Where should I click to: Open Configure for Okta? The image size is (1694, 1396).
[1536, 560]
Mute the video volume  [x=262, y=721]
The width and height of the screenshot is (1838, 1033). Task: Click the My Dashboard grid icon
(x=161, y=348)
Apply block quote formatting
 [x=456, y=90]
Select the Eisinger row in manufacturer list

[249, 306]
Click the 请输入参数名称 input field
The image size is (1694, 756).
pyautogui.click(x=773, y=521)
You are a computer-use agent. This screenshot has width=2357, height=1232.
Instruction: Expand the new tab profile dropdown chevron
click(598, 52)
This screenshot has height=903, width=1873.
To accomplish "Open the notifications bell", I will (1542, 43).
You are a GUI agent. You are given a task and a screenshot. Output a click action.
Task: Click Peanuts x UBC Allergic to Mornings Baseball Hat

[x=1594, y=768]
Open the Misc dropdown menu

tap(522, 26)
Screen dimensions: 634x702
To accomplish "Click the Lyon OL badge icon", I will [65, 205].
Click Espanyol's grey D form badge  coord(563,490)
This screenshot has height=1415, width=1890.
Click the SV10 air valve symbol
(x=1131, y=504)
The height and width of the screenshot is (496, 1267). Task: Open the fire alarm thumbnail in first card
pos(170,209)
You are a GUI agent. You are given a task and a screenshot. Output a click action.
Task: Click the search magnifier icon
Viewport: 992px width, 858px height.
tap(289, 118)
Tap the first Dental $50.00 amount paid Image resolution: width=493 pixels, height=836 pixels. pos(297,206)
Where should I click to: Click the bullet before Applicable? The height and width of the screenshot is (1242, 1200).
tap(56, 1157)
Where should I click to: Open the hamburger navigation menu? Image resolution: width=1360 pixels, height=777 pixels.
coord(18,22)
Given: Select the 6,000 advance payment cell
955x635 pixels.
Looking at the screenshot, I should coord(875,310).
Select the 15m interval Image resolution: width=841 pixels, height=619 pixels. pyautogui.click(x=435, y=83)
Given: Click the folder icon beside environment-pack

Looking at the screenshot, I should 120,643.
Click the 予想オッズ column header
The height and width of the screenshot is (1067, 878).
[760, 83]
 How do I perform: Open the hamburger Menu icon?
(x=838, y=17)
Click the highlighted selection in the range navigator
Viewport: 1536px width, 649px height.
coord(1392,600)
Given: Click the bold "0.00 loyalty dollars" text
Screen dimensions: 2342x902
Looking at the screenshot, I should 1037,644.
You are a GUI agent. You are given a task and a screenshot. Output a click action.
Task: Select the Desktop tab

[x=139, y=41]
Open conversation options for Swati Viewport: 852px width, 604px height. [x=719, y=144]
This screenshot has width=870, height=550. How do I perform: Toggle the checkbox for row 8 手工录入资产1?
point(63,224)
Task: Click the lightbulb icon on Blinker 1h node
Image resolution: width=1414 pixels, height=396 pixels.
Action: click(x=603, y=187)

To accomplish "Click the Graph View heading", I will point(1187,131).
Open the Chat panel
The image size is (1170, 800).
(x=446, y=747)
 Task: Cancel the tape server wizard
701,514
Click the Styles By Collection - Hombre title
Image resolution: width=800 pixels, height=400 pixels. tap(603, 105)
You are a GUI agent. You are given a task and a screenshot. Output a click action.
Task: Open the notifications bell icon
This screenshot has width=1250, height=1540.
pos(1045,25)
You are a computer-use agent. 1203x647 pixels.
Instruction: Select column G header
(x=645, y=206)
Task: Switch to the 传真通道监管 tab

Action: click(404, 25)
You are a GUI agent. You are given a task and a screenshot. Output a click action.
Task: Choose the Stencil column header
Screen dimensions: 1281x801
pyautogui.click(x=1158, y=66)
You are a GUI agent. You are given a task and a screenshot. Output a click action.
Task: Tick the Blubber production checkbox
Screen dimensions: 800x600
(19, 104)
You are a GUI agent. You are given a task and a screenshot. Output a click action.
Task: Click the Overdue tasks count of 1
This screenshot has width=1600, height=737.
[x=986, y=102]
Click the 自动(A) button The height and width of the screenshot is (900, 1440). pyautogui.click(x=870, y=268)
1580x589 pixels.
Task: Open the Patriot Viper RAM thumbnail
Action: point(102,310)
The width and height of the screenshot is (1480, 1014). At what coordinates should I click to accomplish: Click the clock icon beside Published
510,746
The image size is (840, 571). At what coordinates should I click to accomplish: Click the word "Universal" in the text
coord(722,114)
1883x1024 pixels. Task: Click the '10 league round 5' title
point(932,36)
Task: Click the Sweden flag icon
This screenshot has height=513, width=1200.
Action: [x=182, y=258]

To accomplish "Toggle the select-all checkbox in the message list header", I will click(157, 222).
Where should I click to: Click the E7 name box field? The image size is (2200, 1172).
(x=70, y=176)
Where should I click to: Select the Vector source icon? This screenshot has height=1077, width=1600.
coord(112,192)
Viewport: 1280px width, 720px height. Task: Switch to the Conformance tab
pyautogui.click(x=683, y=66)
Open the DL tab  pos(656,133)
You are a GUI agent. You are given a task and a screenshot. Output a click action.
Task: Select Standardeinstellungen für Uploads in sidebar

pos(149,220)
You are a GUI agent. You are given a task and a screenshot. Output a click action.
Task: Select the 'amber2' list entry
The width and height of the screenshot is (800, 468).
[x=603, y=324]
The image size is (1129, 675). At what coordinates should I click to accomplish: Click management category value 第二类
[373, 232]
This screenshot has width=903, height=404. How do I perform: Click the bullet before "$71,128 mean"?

○ ○ ○ ○ ○

Here the answer is the exact run of lines above, from the line with "Task: Select the 'amber2' list entry" down to the last, and nothing else.

Task: Select the 'amber2' list entry
The width and height of the screenshot is (800, 468).
[x=603, y=324]
The image size is (1129, 675). At what coordinates should I click to accomplish: Click management category value 第二类
[373, 232]
This screenshot has width=903, height=404. How do I perform: Click the bullet before "$71,128 mean"?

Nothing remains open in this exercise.